緊急開通、30日から一時的に…落石事故で8・5キロがずっと通行止めで 一般車が時速15キロ以下で24時間通行できるよう“大滝トンネル”の工事を止め、急遽開通を目指す「1~2メートル大の落石が数個」

  • 落石現場と建設中の大滝トンネルを視察し、工事関係者らに激励の言葉を述べる大野元裕知事(右)=21日午後2時ごろ、秩父市荒川白久の大滝トンネル坑口付近

    落石現場と建設中の大滝トンネルを視察し、工事関係者らに激励の言葉を述べる大野元裕知事(右)=21日午後2時ごろ、秩父市荒川白久の大滝トンネル坑口付近

  • 落石現場と建設中の大滝トンネルを視察し、工事関係者らに激励の言葉を述べる大野元裕知事(右)=21日午後2時ごろ、秩父市荒川白久の大滝トンネル坑口付近

 秩父市大滝の国道140号で11日夜に発生した落石事故で、道の駅大滝温泉と贄川交差点間約8・5キロの通行止めが続いている。大野元裕知事は21日、現地を視察。復旧工事の長期化を見据えて、現在建設中の大滝トンネルを一時的に開通させる方針を示した。一般車が時速15キロ以下で24時間通行できる態勢を整え、今月30日からの開通を目指す。

 落石事故は11日午後10時ごろ、道の駅大滝温泉から秩父市街地方面へ約2キロの片側1車線道路で発生。道路脇の擁壁が崩れて岩や木などが道路をふさぎ、舗装とガードレールが損傷した。人的・住家被害はなかった。

 大野知事は21日午後に現地を訪れ、「道路から上方65メートルほどに発生源があり、1~2メートル大の落石が数個確認できた」と説明した。

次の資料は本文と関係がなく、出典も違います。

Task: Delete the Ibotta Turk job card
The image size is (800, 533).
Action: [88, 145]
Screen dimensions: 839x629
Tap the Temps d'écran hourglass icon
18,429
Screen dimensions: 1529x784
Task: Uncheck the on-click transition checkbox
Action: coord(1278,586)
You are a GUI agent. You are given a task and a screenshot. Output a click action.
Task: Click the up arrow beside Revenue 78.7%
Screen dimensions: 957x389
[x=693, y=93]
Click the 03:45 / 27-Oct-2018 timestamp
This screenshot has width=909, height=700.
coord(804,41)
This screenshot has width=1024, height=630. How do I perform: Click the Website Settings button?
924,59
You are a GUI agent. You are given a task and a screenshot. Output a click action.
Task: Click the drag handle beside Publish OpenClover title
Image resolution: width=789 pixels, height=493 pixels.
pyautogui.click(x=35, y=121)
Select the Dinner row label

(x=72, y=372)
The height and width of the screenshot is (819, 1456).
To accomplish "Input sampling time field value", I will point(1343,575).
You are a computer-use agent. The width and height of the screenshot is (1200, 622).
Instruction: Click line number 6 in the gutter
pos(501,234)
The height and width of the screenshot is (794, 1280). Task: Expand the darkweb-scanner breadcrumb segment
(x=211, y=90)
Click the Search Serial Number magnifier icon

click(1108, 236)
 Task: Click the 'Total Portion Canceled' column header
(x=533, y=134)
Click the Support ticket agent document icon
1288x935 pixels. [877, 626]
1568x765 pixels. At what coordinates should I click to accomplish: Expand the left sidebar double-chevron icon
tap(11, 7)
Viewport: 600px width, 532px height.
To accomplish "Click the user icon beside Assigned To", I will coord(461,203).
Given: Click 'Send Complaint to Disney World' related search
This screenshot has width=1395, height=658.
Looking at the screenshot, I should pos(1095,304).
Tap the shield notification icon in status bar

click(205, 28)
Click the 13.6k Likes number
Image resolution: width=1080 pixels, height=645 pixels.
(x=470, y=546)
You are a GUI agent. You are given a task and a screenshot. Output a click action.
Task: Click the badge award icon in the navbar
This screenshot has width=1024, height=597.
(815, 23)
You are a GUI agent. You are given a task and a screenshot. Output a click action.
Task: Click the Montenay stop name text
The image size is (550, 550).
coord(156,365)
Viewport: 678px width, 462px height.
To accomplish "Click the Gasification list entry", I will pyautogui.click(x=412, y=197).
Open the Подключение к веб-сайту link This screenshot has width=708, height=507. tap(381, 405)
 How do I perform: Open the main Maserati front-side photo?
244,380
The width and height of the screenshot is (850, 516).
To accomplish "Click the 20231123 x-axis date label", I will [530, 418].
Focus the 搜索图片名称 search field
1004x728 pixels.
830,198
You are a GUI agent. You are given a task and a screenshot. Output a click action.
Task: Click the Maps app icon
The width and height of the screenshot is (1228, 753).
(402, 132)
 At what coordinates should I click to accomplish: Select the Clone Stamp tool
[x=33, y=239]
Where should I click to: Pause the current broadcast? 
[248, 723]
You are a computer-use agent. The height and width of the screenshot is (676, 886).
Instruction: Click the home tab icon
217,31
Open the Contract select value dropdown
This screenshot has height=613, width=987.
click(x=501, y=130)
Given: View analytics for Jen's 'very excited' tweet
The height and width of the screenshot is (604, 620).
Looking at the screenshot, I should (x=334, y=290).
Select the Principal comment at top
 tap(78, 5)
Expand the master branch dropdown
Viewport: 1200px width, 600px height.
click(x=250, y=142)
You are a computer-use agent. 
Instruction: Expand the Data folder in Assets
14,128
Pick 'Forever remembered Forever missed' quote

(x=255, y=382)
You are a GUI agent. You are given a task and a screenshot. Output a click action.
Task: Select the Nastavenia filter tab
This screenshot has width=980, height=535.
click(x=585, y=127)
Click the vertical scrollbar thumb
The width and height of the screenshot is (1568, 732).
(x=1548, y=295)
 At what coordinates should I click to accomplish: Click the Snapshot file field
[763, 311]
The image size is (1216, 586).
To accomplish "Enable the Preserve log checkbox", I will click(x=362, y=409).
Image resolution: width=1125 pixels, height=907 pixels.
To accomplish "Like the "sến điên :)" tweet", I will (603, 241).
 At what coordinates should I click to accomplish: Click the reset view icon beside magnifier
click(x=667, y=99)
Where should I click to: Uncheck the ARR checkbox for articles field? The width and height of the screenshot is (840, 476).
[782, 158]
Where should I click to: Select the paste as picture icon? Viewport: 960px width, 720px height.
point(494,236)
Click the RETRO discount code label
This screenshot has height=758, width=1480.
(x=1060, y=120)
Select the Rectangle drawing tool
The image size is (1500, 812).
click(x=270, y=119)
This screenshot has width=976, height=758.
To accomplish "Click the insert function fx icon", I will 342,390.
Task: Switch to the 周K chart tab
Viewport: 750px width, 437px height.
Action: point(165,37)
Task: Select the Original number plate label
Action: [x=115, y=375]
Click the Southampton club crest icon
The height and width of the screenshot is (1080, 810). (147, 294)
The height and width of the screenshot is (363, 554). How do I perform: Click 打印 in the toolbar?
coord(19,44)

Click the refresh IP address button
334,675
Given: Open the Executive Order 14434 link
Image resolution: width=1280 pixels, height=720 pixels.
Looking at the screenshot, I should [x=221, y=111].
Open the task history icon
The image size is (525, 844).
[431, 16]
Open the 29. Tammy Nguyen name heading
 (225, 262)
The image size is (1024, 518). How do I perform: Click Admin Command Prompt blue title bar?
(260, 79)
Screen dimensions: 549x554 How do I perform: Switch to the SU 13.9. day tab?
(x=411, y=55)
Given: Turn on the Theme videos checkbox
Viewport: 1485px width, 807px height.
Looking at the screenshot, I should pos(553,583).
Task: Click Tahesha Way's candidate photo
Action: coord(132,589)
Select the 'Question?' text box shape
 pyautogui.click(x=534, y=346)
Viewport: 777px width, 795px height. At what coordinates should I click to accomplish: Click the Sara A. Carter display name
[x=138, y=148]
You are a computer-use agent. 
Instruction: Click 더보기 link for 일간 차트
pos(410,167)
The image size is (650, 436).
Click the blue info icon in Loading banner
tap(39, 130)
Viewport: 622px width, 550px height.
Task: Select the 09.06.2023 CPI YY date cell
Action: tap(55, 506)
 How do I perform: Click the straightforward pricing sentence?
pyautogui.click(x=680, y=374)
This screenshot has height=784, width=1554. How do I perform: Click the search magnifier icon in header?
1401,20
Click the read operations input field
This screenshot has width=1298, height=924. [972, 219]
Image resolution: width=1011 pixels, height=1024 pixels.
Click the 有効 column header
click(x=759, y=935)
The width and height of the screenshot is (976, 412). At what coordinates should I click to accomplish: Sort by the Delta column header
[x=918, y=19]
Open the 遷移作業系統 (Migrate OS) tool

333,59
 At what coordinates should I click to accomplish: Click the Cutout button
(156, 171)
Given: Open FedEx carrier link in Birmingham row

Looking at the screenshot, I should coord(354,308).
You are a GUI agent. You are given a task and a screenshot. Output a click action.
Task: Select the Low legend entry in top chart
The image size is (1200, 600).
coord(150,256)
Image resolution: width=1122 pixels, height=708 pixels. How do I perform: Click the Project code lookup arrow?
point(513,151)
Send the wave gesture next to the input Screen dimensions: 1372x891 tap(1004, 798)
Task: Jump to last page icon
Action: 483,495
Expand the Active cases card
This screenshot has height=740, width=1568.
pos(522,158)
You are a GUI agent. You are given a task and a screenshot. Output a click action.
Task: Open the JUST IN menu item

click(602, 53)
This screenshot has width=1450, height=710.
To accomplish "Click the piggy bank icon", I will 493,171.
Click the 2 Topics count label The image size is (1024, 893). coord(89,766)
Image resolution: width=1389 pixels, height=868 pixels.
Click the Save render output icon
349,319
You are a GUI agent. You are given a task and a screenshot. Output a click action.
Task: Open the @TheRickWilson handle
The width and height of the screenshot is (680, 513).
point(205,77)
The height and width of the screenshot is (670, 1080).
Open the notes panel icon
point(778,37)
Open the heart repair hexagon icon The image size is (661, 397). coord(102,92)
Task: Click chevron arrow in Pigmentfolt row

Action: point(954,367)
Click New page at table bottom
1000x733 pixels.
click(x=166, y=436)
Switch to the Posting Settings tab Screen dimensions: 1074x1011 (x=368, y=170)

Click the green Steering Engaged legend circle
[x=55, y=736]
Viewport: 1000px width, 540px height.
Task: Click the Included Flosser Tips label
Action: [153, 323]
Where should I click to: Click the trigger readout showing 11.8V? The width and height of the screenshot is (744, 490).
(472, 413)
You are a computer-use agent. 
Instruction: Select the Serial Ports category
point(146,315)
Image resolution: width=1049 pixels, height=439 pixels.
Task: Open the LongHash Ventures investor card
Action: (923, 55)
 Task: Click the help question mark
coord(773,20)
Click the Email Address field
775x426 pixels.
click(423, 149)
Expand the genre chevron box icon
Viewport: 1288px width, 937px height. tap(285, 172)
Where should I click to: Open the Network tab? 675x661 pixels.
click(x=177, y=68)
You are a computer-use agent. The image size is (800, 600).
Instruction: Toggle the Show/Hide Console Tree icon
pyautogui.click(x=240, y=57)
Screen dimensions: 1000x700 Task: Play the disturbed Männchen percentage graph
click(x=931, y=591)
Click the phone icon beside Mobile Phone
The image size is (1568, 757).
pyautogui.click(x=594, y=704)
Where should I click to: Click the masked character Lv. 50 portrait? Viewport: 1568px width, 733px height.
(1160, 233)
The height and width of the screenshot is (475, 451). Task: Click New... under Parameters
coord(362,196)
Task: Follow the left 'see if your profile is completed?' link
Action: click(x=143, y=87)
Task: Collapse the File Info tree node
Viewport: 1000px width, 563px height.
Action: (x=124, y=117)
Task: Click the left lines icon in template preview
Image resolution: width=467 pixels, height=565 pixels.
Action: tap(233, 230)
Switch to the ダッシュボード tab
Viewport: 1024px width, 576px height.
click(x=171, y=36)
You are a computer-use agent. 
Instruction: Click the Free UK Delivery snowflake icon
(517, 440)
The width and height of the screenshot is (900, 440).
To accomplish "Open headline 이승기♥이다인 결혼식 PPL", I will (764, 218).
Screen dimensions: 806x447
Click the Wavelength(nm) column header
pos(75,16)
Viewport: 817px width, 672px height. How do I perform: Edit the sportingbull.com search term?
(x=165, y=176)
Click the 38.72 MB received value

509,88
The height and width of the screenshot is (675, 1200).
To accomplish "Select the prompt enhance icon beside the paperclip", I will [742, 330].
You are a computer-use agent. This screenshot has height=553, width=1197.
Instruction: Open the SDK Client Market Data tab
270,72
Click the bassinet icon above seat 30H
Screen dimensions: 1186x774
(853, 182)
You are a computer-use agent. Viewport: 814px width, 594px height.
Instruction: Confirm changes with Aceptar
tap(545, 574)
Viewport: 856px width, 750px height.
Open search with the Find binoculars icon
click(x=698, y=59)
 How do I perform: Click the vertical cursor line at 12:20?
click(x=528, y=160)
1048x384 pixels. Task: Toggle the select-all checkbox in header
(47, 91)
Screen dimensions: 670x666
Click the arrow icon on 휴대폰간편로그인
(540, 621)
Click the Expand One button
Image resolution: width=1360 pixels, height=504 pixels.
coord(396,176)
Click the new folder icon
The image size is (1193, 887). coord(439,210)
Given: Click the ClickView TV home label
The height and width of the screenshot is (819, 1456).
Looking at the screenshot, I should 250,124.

路面上の落石や倒木は撤去済みだが、不安定な岩塊が複数確認されたことから、補修には4カ月ほどかかる見込みという。

 「通行止めの長期化で、地域住民や観光客らに多大な影響を及ぼす」とし、県は大滝トンネル工事関係者らと協議を重ね、落石現場が復旧するまでの期間、トンネル工事を止め、緊急開通させることを決めた。

 落石があった現道は、急斜面の山麓を切り開いた道路のため、落石・岩盤崩落事故が多発している。大滝トンネルは、同区間約7キロを2キロに短縮し、安全性向上やアクセス改善を図る目的で、2022年5月から大滝強石―落合区間で掘削作業を開始した。24年3月に全長2053メートルのトンネルが貫通し、現在は排水施設や照明、舗装などの工事を進めている。正式な開通まではあと複数年かかる。

 県は、落石事故後の16日以降、緊急車両やスクールバスが大滝トンネルで通行できる態勢を整え、現在までに救急車1台が利用した。大野知事は「まだ完成した状態ではないため、今回の対策は工事関係者と通行者のご協力があってこそ実施できる。開通した際は、通行者にはルール徹底を強くお願いしていく」と話していた。